**Brief**. Each line from the one holding "Screen dimensions: 244x206" to the last line below must be restated word for word, and no picture may be included.

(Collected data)

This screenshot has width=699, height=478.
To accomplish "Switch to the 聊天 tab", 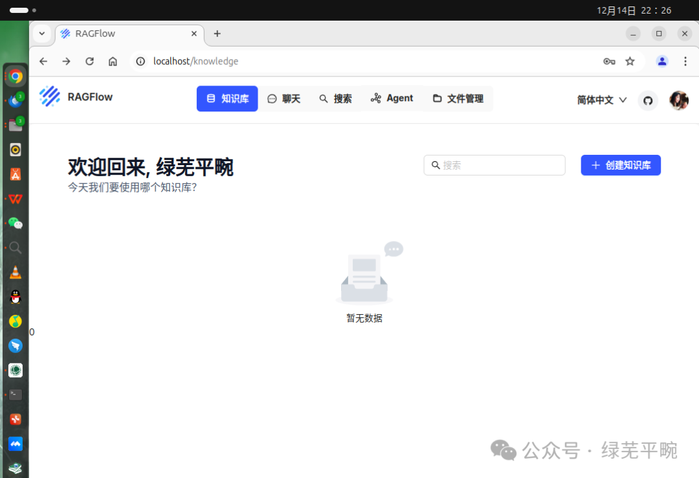I will click(x=284, y=98).
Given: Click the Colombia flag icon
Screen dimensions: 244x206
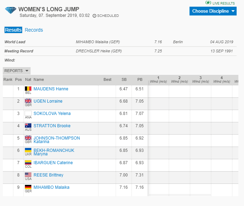Looking at the screenshot, I should 28,162.
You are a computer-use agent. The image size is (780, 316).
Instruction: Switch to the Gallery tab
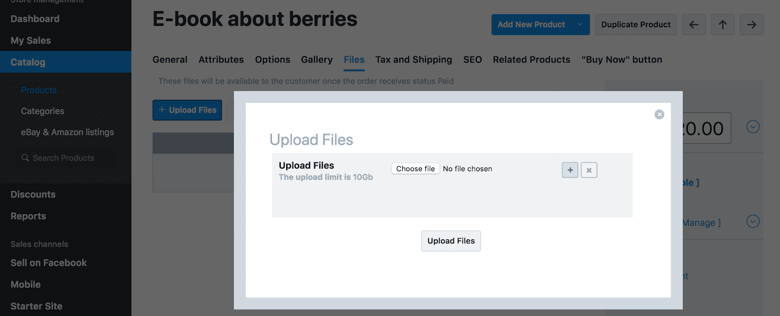(317, 59)
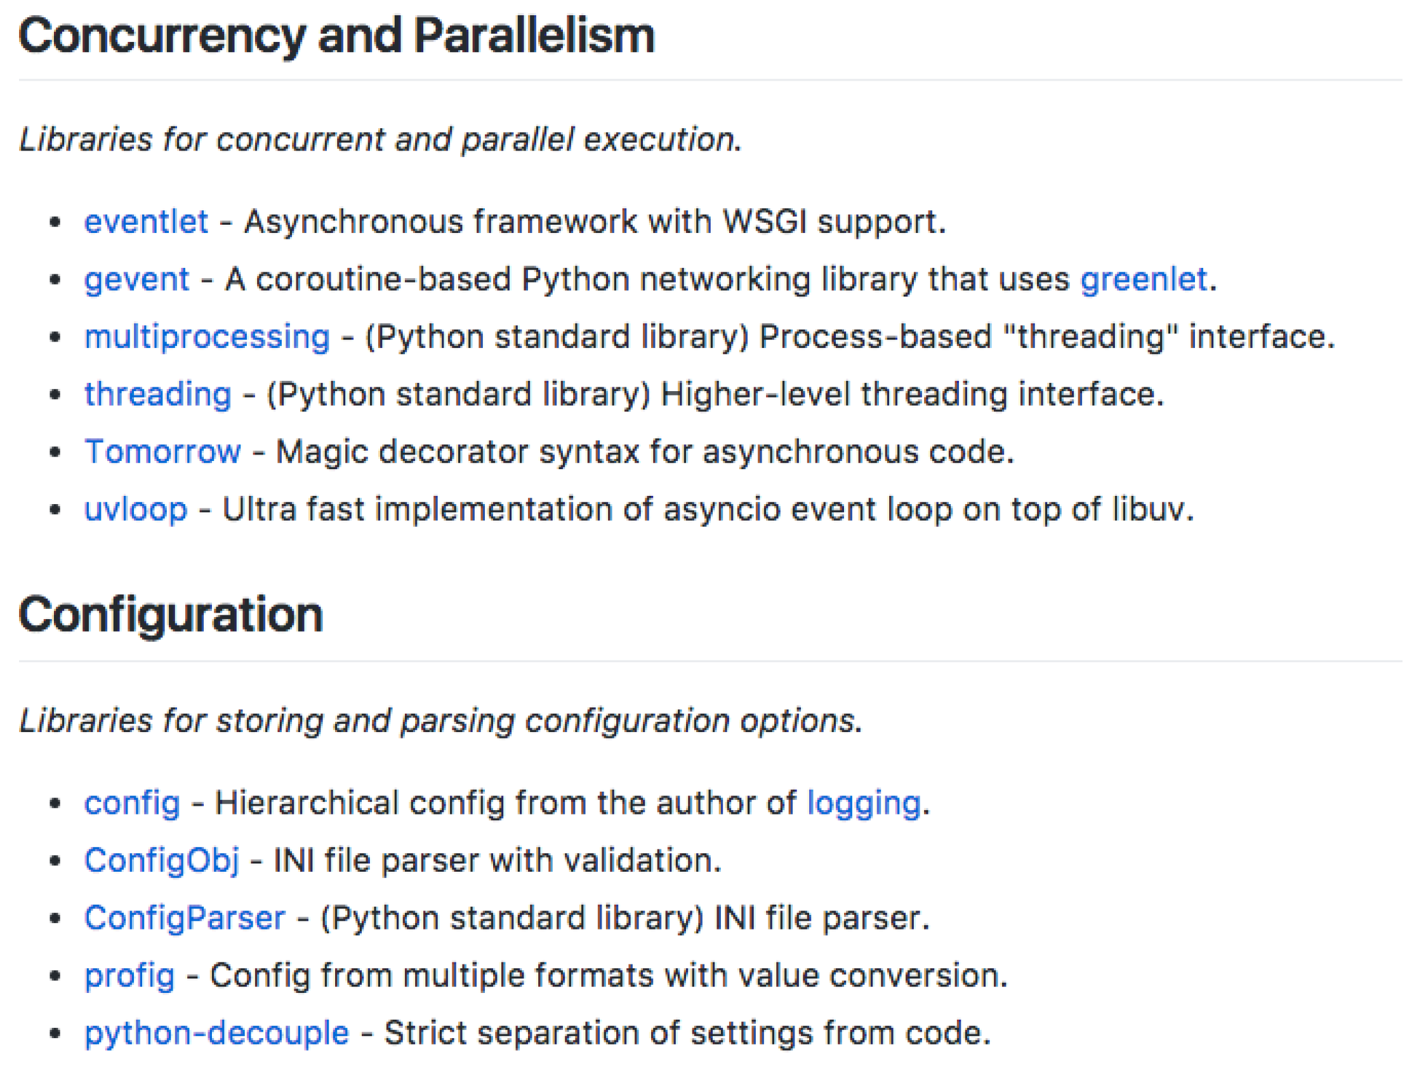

**Output for this task**.
Screen dimensions: 244x206
Looking at the screenshot, I should 28,162.
You are a computer-use agent. The image size is (780, 316).
Instruction: Switch to the Gallery tab
(317, 59)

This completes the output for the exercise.